| SET PROBLEM 1 |
According to the news excerpt, how much of the money Fannie and Freddie had paid the Treasury by May 2019 came through the profit sweep?
| SET PROBLEM 2 |
Write out the news excerpt again, everything from "Republicans weigh the" down to "Republicans in 2016.", and switch "record-breaking" to "unprecedented" in it.

President Trump may name his pick by Friday. He met with the apparent front-runner, Judge Amy Coney Barrett, yesterday afternoon. But he later said he would wait to announce his choice until after memorial services for Justice Ginsburg are held. She will lie in repose at the court on Wednesday and Thursday, with the coffin placed on the front steps to allow for a public viewing. Ever the pioneer, R.B.G. is the first female Supreme Court justice to be so honored, and on Friday she will become the first woman to lie in state at the U.S. Capitol.
Republicans weigh the merits of moving swiftly. G.O.P. senators facing tough campaigns called for a confirmation of Mr. Trump’s pick, giving Mitch McConnell, the majority leader, leverage to replace Justice Ginsburg quickly. But record-breaking donations to Democratic candidates in recent days show that the confirmation battle has also energized the left. Times Opinion editors presented the case for filling the seat, made by Democrats in 2016, and for putting it off until after the election, advanced by Republicans in 2016.
Health care stocks took a hit. Uncertainty about the future of the Affordable Care Act dragged down shares in companies like Centene, HCA Services and Universal Health Services yesterday. Justice Ginsburg was a stalwart defender of Obamacare, so her death has led analysts to revise their forecasts for companies that benefit from the law’s “individual mandate,” which could be struck down in a case that the court will hear in November.
Case in focus: Collins v. Mnuchin
The new Supreme Court Justice will probably not be seated in time to have a say in several upcoming cases, leaving the eight current justices to decide these consequential matters. One case of interest to DealBook readers is Collins v. Mnuchin, which pits shareholders in Fannie Mae and Freddie Mac against the Treasury Department.
The fight is all about a “net worth sweep.” In exchange for bailing out Fannie and Freddie in 2008, the Treasury demands that the companies transfer everything but capital reserves to the government, which shareholders say deprives them of benefiting from future profits. As of May 2019, Fannie and Freddie, which are controlled by the Federal Housing Finance Agency (F.H.F.A.), have paid the Treasury $292 billion in dividends, of which $191 billion was via the profit sweep.
Common shareholders want to scrap the arrangement. In the Supreme Court, the shareholders are arguing that the F.H.F.A., which was created to act as a “conservator” for Fannie and Freddie in 2008, is structured unconstitutionally, thus rendering the agreement to transfer profits to the Treasury invalid. Their argument rests on the fact that the F.H.F.A.’s sole director serves for a five-year term and can only be fired “for cause,” limiting the president’s authority to appoint the head of an important government agency.
A similar claim was successful in a case about the Consumer Financial Protection Bureau. The bench split along ideological lines, with the five conservatives concluding that the “for cause” clause rendered the C.F.P.B. structure unconstitutional. However, the court didn’t invalidate the bureau’s prior actions as a result; the director question was simply “severed.”

| LISTED ENTRIES |
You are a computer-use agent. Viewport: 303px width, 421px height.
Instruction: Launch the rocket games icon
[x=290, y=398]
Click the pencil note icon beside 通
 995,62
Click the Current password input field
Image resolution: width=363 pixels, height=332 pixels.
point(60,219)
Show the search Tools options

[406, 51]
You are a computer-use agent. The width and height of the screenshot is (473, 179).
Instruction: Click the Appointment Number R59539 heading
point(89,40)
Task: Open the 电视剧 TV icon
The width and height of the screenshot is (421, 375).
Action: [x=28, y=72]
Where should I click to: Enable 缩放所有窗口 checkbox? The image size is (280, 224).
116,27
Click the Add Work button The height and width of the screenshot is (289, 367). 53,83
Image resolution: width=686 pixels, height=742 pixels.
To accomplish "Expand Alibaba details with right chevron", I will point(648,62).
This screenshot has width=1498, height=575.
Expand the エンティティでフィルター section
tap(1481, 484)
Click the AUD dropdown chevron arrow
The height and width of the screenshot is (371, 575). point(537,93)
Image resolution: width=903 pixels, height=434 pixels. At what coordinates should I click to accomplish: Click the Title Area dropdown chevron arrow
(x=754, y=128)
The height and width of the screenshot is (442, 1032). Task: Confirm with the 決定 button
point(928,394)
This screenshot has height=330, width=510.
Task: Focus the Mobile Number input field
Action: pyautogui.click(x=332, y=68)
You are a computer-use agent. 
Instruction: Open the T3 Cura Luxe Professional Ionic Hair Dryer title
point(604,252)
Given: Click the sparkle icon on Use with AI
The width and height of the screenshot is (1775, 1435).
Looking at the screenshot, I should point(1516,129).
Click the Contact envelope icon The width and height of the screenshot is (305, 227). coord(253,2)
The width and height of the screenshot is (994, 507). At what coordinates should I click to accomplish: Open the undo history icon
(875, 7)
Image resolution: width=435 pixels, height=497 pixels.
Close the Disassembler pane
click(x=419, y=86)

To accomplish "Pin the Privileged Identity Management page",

| TASK RESULT 1 |
$191 billion

| TASK RESULT 2 |
Republicans weigh the merits of moving swiftly. G.O.P. senators facing tough campaigns called for a confirmation of Mr. Trump’s pick, giving Mitch McConnell, the majority leader, leverage to replace Justice Ginsburg quickly. But unprecedented donations to Democratic candidates in recent days show that the confirmation battle has also energized the left. Times Opinion editors presented the case for filling the seat, made by Democrats in 2016, and for putting it off until after the election, advanced by Republicans in 2016.